Work instructions
Starting with the line that contains "Where should I" and ending with the last line of the listing, print each line exactly. Pictures stay out.

━━ Supplied data

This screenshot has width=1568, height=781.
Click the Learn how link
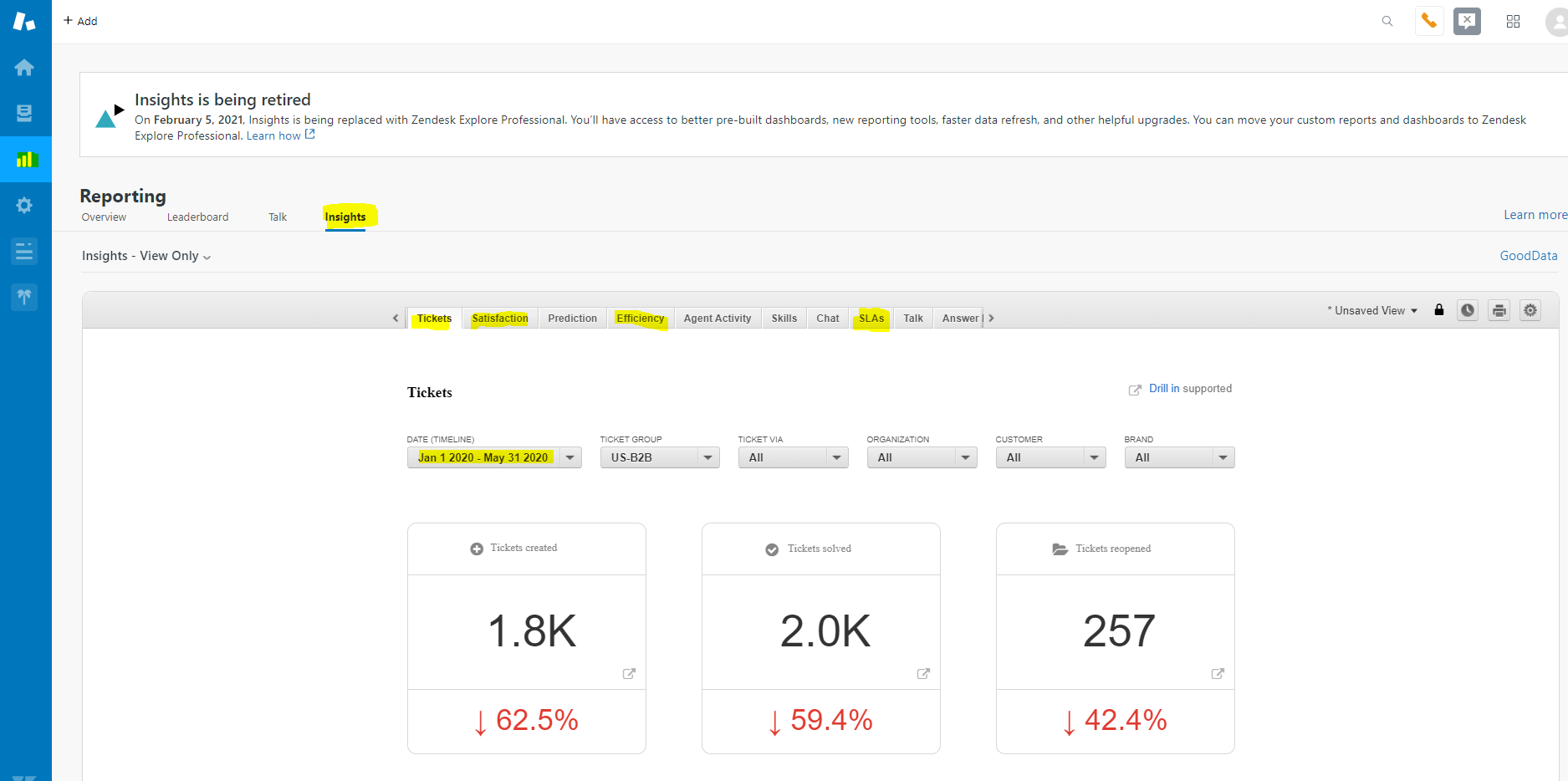pyautogui.click(x=274, y=136)
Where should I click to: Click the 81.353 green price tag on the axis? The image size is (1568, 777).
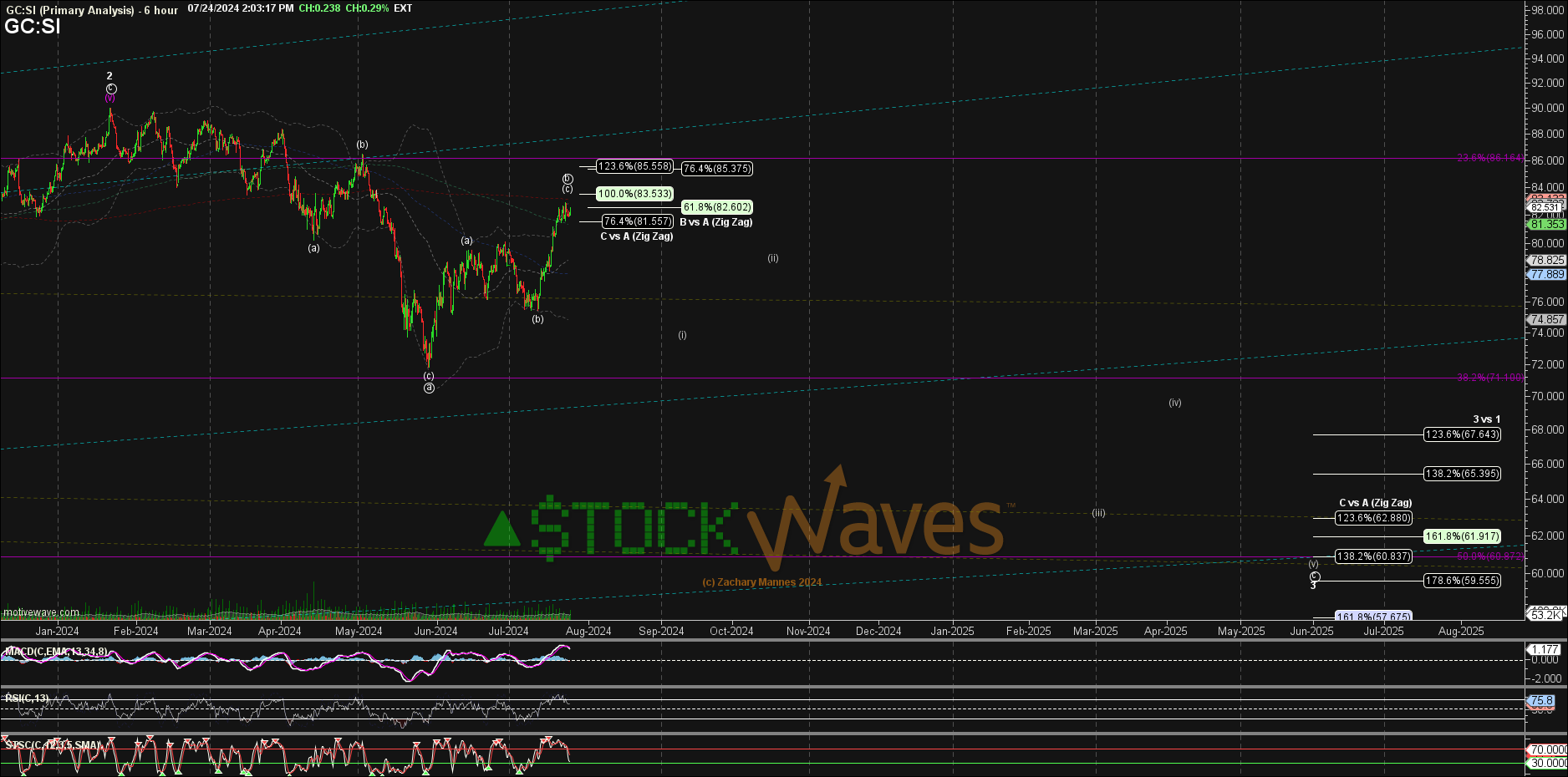point(1547,224)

━━━━

Written solution
Where should I click to: Click the 81.353 green price tag on the axis? The image size is (1568, 777).
point(1547,224)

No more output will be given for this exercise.